Девушка встала и, подойдя к столу, раскрыла какую-то тетрадь. Проведя пальцем сверху вниз, ответила:
— Это было третьего июля, я в тот день перевод Лукашевичу носила. Он заболел и не мог на почту сам прийти.
— А больше вы его не видели или, может, слышали что-либо о нем?
— Нет, я его больше не видела.
Ларин понял, что девушка больше ничем им не поможет. Простившись, они направились к дому Марфы Клещ.
По тому, как Яськов, шагая рядом, отвечал на приветствия встречных, Ларин подметил: его здесь знают все. А Яськов не спеша поучал его, как надо вести себя со старухой. Из его наставления, длившегося на протяжении всего пути, Максим понял, что надо действовать решительней и этим не дать старухе устроить скандал до того, как они попадут в дом. Он был согласен с мнением Яськова, что Раховский мог оказаться дома. Ларин все с большим уважением относился к этому, казалось, медлительному участковому инспектору, в словах и в действиях которого чувствовались житейская мудрость и профессиональная рассудительность.
Вот и дом Марфы. Небольшой, деревянный, как большинство домов деревни. Он обнесен невысоким забором. Клещ была во дворе и что-то делала у сарая. Яськов открыл калитку:
— Добрый день! — и, не дожидаясь, пока старуха узнает его, продолжал: — Это я, Яськов, пойдем в хату, поговорить надо.
И он первым вошел в сени. Ларин последовал за ним. Они прошли первую небольшую проходную комнату, часть которой занимали русская печь, стол и две сколоченные из досок скамьи. Вторая комната была побольше. Справа, в углу за шкафом, виднелась деревянная кровать. На середине комнаты стоял круглый стол, покрытый домотканой скатертью, а около стены — диван. Стены оклеены обоями.

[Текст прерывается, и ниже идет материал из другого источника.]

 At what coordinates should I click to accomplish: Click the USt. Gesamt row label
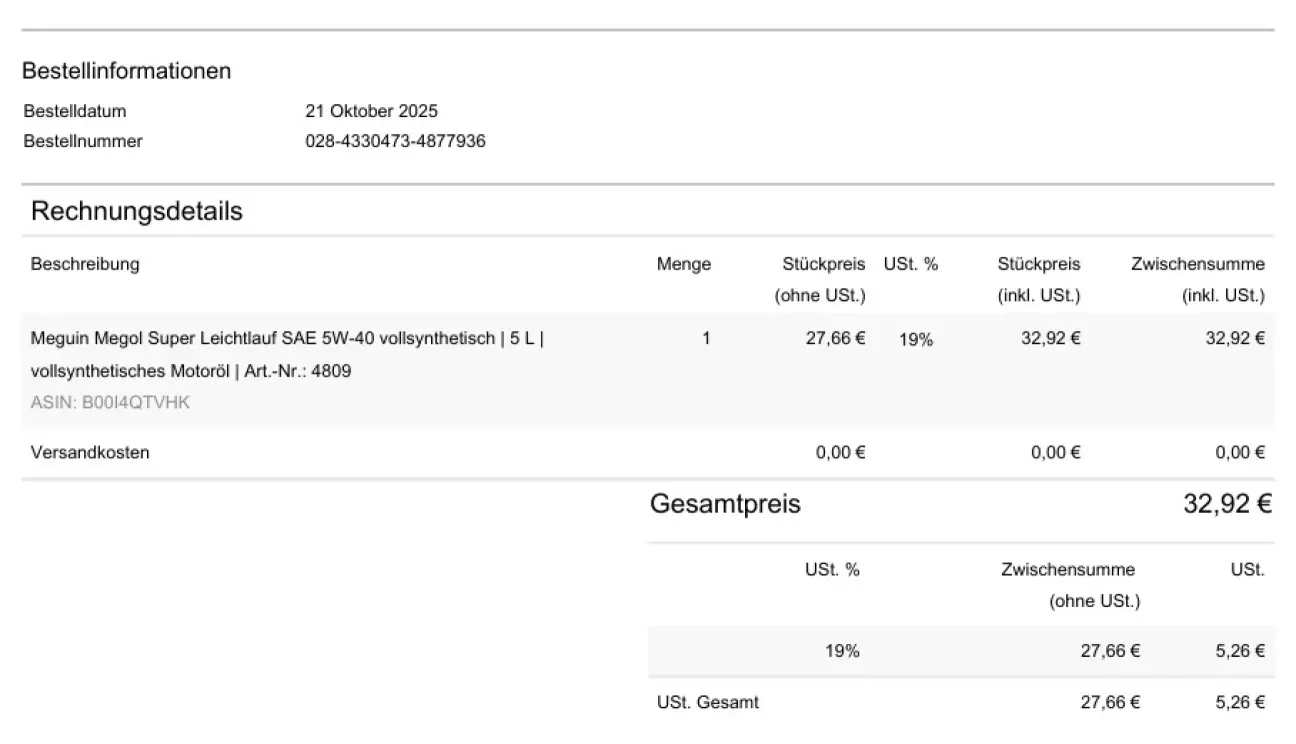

Послышались тяжелые шаги Марфы. Она вошла в комнату, села на диван и молча уставилась на шкаф. Весь ее вид говорил о том, что она не расположена к беседе. Ларин и Яськов стояли недалеко от входа. Максим понял, что ожидать от нее приглашения присесть бесполезно, и поэтому, взяв стоявший у стола стул, сел напротив Марфы.
— Вы, конечно, бабушка, знаете, что мы из милиции, и у нас к вам несколько вопросов.
Марфа застонала и, отодвинувшись в угол дивана, нехотя спросила:
— Какие вопросы могут быть к больному человеку?
— Нас интересует, где Виктор?
— А кто его знает, где он.
— Он приезжал к вам?
— Ну, приезжал. Приехал, побыл один день и назавтра уехал.
— Что же он так мало был?
— Кто его знает. Сказал, что дела у него в Минске.
— А чем он занимался здесь?
— Дрова порезанные с начала лета лежали, он их поколол и поехал. Говорила ему, чтобы погостил, так он не захотел.
— Скажите, он один к вам приезжал или с друзьями?
— Один.
— Какого это числа было, не помните?
— Нет, не помню, но знаю, что это было в конце прошлого месяца, а уехал он на следующий день.
Ларин решил уточнить;
— Вы хорошо помните, что это было в июне, а не в этом месяце?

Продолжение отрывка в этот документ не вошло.